Sent from my iPhone using Tapatalk

Mas Ayoob
06-18-2010, 07:00
CDA, hollow points generally expand from the inside of the cavity outward, due to the tensile pressure of flesh (or simulated flesh, in testing). This is why they can fail to expand if the cavity is plugged by inert substances, which can turn them into flat-nosed ball. The same can occur if the nose is caved inward on contact with a hard surface, as in auto body barrier testing.

I found that the Hydra-Shok in particular worked better in the larger calibers, since this Burczynski design was meant to work off a venturi effect as flesh was diverted outward toward the cavity walls by its trademark center post. With the smaller diameter bullets, the cavity around the post was necessarily smaller also. This left less flesh, creating less pressure. The 9mm was mediocre in expansion compared to the .40 for this reason, and the .45 better than either, in my experience and observation. I still like the .45 Hydra; in the smaller calibers, you can do better.

Federal's own HST...Speer Gold Dot...Winchester's Ranger-T series...and Remington Golden Saber are the most proven of the current generation of high tech, high performance premium loads. I personally load my guns with one of those four brands, as a rule. The Critical Defense load is a promising one, but has not yet been used in the field enough to get a solid feel of how it will perform in the actual role it was designed for.


06-19-2010, 14:45

With 40 caliber, I could never understand why I would choose a 180 vs 155 vs 135, etc.

Is the lighter grain faster and more powerful?

What criteria should I choose with grain weight in the 40 line?

Mas Ayoob
06-20-2010, 20:25
Lighter ALLOWS faster, but isn't always so.

In 135 grain, the lightest generally available, I'd choose a full speed load as offered by Cor-Bon and also, I suspect, by Double Tap. Velocity is in the 1300 feet per second range.

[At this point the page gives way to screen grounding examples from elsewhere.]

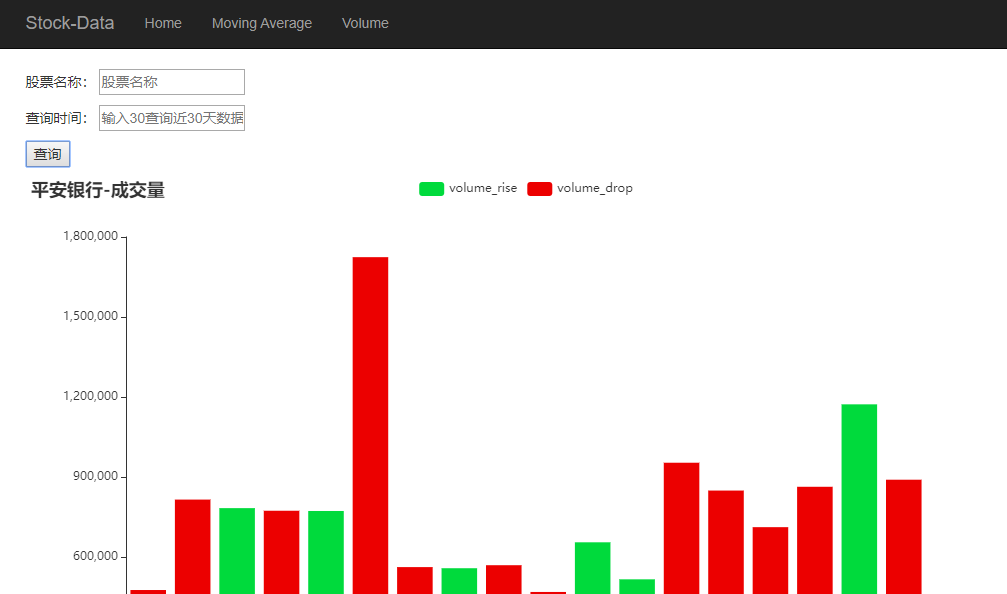Click the volume_rise legend label
The image size is (1007, 594).
483,188
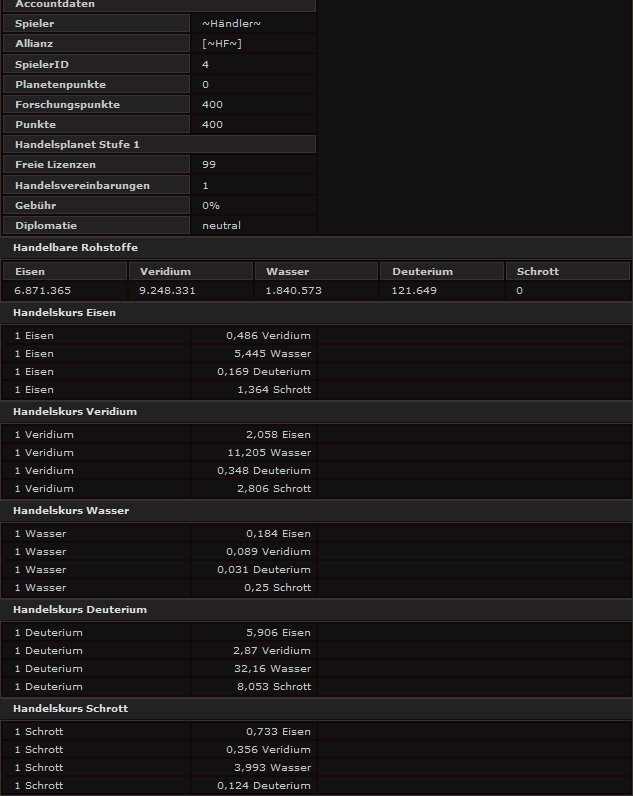Open the alliance tag [~HF~]
Screen dimensions: 633x796
[x=222, y=44]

Wound channels are very similar to those produced by 125 grain .357 Magnum in both depth and width. South Bend, Indiana PD has had several shootings with this load and is highly satisfied with its performance, I'm told.

155 grain JHPs at 1200 foot-seconds, such as the Winchester Silvertip and the Boarder Patrol load, have also performed remarkably well. 165 grain JHPs at 1140 foot-seconds or so, have done remarkably well for departments like Nashville Metro in Tennessee.

The 180 grain subsonic (1000 fps or a bit less) has satisfied some departments, but not others, after a lot of shootings.

As a rule, assuming the above ballistics, the heavier bullets will deliver deeper but narrower wound channels, and the lighter and faster ones, shorter but wider ones. Personally, I split the difference these days and load my .40s with 155 or 165 grain hollow points (at full velocity, not the subsonic 165 grain).

Best of luck,

06-22-2010, 04:40
Thank you for your response. I will look out for the 150s to 160s.

I am also in the process of re-reading your book on Combat Handgunnery.

Your correspondence is always a pleasure to read.